## INSTRUCTION
Carry on the business-plan text below from the point where it stops.

## DOCUMENT PASSAGE
┌──

1. Don’t write a business plan
By going through the process of writing your business plan you will have thought through all of the issues that an investor considers when judging the viability of your business. Even if they don't look at your entire business plan on the first pass you'll be prepared to discuss and inform regarding the important issues.

Business plan software can walk you through the plan creation process step by step breaking it down into manageable segments. It also helps you understand what to write and why it is important to your plan. The automatic generation of cash flow, balance sheet, and ratios is also a big help. What you need to look for is software that allows you to customize the plan to your specific needs.

The Executive Summary should contain the following:

  • The primary objectives of your company.
  • Your key personnel.
  • The market you will be addressing, their need, how the need is currently being met, and how you will meet this need more effectively.
  • A description of your product or service.
  • Financial projections for five years, profit point, break-even point, and ROI for investors.

Our software, PlanWrite Business Plan Writer Deluxe, is a tremendous help in this process.

2. Be inflexible to a change in your business model
As you begin to implement your business plan you will find that the real world may not embrace your business model. Discover what works and doesn’t work and be willing to alter your plans accordingly. You may even find greater market potential that requires you to re-think your entire business plan.

└──

## DATA BLOCK
┌──

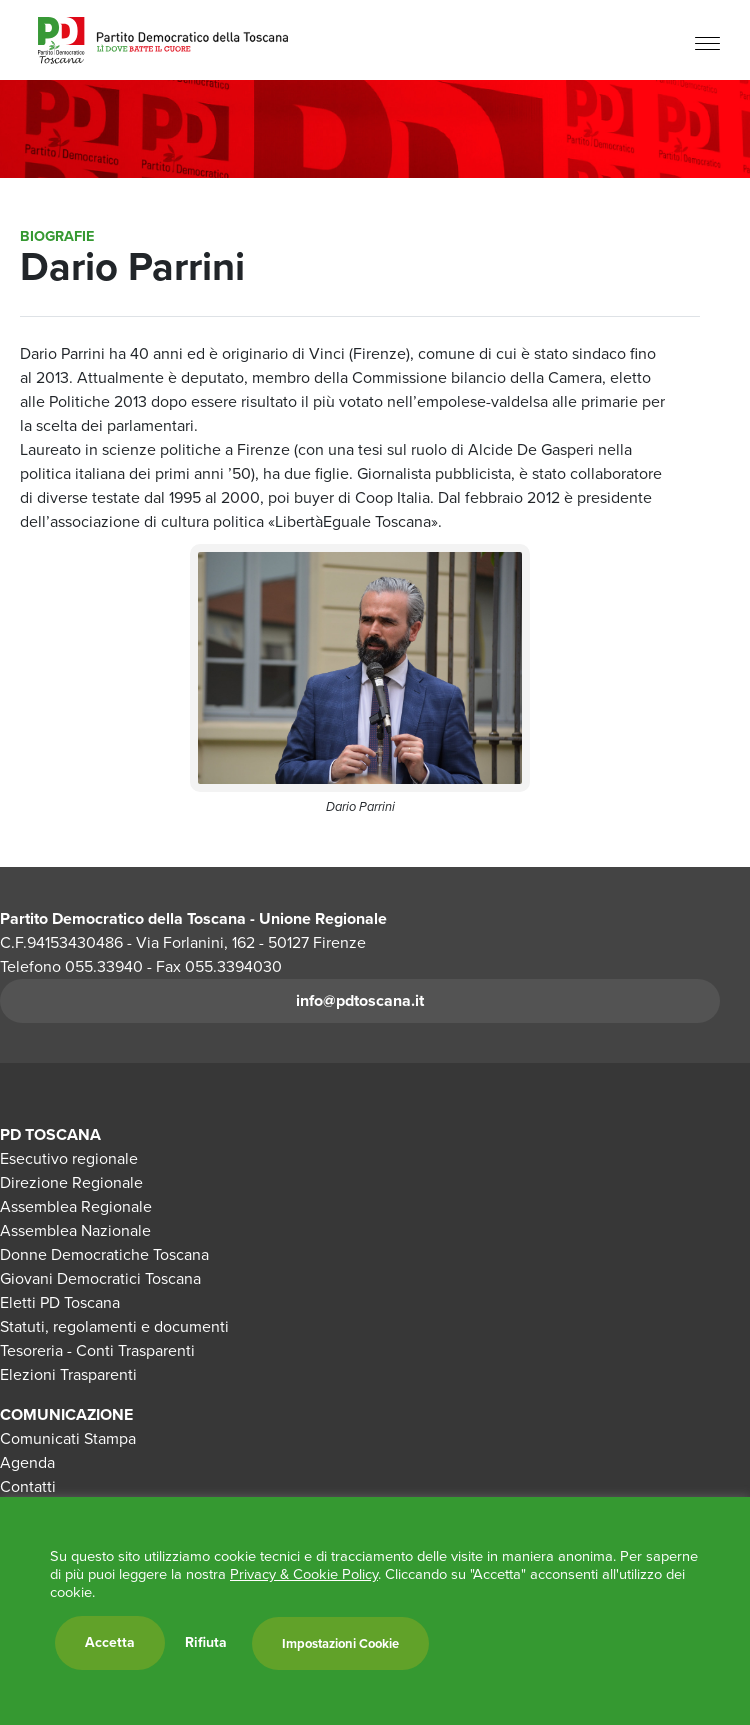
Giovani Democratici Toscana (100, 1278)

└──

## EXPECTED OUTPUT
3. Don’t consider how your product will be distributed
Failing to understand how your product will be distributed is a sure way to turn the investors away. Do your homework on the various distribution channels to know their expectations and working model. Find the channel that works with your pricing model and will facilitate your growth requirements. If possible, develop partners with brand names that will provide credibility and growth potential.

4. Make it clear to investors that you will maintain complete control of the business
Focusing on retaining control of your company rather than building the business is not attractive to investors. They need to see that you are willing to assume some level of risk and not intent on hoarding stock. Great businesses have been built by entrepreneurs that understood their limitations and hired executives who knew more than they did.

5. Don’t put together a strong management team
A business plan is only as good as the executives who will be responsible for making the business succeed. Be sure to determine who will run the business and identify their achievements and ability to make the business a success. Get commitments from qualified personnel for operations, financial management, development, marketing and sales.

6. Assume people will buy your product just because it’s “cool”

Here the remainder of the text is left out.